WORK REQUEST 1:
In the passage on GATA1 and GATA2, what term describes the changing expression levels of the two factors during erythroid differentiation?
WORK REQUEST 2:
Please resume the passage on GATA1 and GATA2, picking up after its final sentence.

Expression of the Gata1 gene in hematopoietic stem cells and early progenitor cells is repressed by an epigenetic mechanism that precludes access of GATA2 (9). Along with differentiation, GATA2 primes Gata1 gene expression and results in Gata1 gene self-activation and Gata2 gene repression by GATA1. Consequently, GATA1 and GATA2 expression levels show dynamic features, referred to as “GATA-factor switching,” during erythroid differentiation (10). GATA1 and GATA2 partially share binding sites at target genes, acting both redundantly and competitively to regulate gene expression (11). Therefore, the balance of GATA1 and GATA2 expression contributes to fine-tuning the transcriptional regulation of target genes.

EXTRACTED INFORMATION:

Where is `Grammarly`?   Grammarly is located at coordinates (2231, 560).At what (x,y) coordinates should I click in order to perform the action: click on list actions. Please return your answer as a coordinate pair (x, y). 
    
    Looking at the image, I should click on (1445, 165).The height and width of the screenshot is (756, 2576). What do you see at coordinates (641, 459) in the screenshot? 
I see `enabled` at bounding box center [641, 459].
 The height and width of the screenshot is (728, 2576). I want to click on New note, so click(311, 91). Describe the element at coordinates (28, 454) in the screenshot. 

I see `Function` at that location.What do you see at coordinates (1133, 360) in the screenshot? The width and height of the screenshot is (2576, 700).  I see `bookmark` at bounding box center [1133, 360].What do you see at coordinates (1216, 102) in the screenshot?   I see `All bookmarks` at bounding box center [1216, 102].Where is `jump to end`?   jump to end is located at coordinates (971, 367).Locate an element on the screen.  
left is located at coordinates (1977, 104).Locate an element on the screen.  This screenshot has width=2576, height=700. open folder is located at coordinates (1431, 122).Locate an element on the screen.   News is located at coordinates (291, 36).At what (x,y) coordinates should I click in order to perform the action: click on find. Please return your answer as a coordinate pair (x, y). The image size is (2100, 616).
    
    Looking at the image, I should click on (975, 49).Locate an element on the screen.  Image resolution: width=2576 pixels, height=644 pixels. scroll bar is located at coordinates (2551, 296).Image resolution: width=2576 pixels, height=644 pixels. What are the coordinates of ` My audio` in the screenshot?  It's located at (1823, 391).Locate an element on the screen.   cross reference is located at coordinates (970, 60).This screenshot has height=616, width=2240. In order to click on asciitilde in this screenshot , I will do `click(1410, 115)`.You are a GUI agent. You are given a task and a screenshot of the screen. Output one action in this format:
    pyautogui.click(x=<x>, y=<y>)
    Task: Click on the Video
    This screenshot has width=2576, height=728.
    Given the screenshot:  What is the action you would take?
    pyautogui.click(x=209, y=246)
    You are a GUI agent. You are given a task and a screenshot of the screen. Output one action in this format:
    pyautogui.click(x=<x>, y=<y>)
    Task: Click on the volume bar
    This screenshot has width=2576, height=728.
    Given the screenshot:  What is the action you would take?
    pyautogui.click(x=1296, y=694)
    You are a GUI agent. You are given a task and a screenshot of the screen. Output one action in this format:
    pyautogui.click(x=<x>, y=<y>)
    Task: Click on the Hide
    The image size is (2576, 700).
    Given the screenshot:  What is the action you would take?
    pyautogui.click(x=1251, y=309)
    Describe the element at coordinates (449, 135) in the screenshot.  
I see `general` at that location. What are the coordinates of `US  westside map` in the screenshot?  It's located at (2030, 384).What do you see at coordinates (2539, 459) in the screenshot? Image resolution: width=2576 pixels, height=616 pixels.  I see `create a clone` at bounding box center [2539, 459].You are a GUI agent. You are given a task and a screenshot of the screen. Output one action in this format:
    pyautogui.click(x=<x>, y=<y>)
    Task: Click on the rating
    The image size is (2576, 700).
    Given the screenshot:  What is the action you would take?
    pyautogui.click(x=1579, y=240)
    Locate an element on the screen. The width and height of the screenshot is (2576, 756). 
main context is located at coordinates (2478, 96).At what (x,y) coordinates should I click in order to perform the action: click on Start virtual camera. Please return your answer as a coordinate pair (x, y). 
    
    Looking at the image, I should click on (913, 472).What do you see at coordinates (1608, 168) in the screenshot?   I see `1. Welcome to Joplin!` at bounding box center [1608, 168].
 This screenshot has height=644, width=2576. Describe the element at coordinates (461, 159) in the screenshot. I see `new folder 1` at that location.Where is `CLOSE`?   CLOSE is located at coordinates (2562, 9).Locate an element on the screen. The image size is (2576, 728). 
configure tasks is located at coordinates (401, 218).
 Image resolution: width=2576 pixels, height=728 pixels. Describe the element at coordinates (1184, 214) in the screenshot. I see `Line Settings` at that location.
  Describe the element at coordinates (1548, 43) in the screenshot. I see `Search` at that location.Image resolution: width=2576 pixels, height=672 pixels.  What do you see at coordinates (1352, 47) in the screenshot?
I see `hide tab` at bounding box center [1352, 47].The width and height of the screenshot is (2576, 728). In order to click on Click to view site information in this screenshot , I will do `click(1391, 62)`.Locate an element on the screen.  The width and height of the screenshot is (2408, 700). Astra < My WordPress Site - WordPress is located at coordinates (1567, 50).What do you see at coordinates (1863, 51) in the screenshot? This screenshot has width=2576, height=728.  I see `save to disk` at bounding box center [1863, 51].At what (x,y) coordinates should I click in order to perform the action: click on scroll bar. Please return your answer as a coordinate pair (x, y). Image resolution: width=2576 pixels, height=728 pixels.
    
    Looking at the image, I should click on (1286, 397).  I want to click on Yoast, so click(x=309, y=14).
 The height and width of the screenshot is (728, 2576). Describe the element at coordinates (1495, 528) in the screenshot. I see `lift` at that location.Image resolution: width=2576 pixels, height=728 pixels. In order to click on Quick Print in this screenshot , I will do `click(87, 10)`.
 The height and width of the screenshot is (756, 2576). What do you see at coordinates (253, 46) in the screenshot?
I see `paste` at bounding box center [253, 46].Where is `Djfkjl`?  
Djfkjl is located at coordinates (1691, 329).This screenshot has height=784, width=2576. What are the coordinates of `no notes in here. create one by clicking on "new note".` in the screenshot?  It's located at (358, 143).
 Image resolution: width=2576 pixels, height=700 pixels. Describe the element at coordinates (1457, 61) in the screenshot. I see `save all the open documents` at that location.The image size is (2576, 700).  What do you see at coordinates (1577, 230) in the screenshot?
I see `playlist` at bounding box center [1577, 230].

ANSWER SPACE 1:
GATA-factor switching

ANSWER SPACE 2:
GATA1 has four functional domains, consisting of two transactivation domains that reside in the amino (N)- and carboxyl (C)-termini and two zinc-finger domains that are referred to as N- and C-terminal zinc fingers in the middle of the protein. The former two function redundantly and cooperatively to transcriptionally regulate individual target genes (12), while the latter two are highly conserved in all GATA factors as DNA-binding and interaction domains for regulatory proteins and other TFs. The C-finger domain (CF) is particularly indispensable for DNA binding by GATA1, while the N-finger domain (NF) is insufficient for DNA binding alone but stabilizes DNA binding by the CF (13, 14). The NF is especially important for Friend of GATA1 (FOG1) interaction (15) and GATA1 homodimerization (16–19). Multiple molecules have been identified to interact with the CF, such as LIM domain only 2 (LMO2) (20) and MED1, a component of the mediator complex (21). Thus, a dual zinc-finger structure appears to modulate DNA-binding and protein–protein interactions to form the characteristic GATA1 complex and leads to the diverse target gene expression regulation.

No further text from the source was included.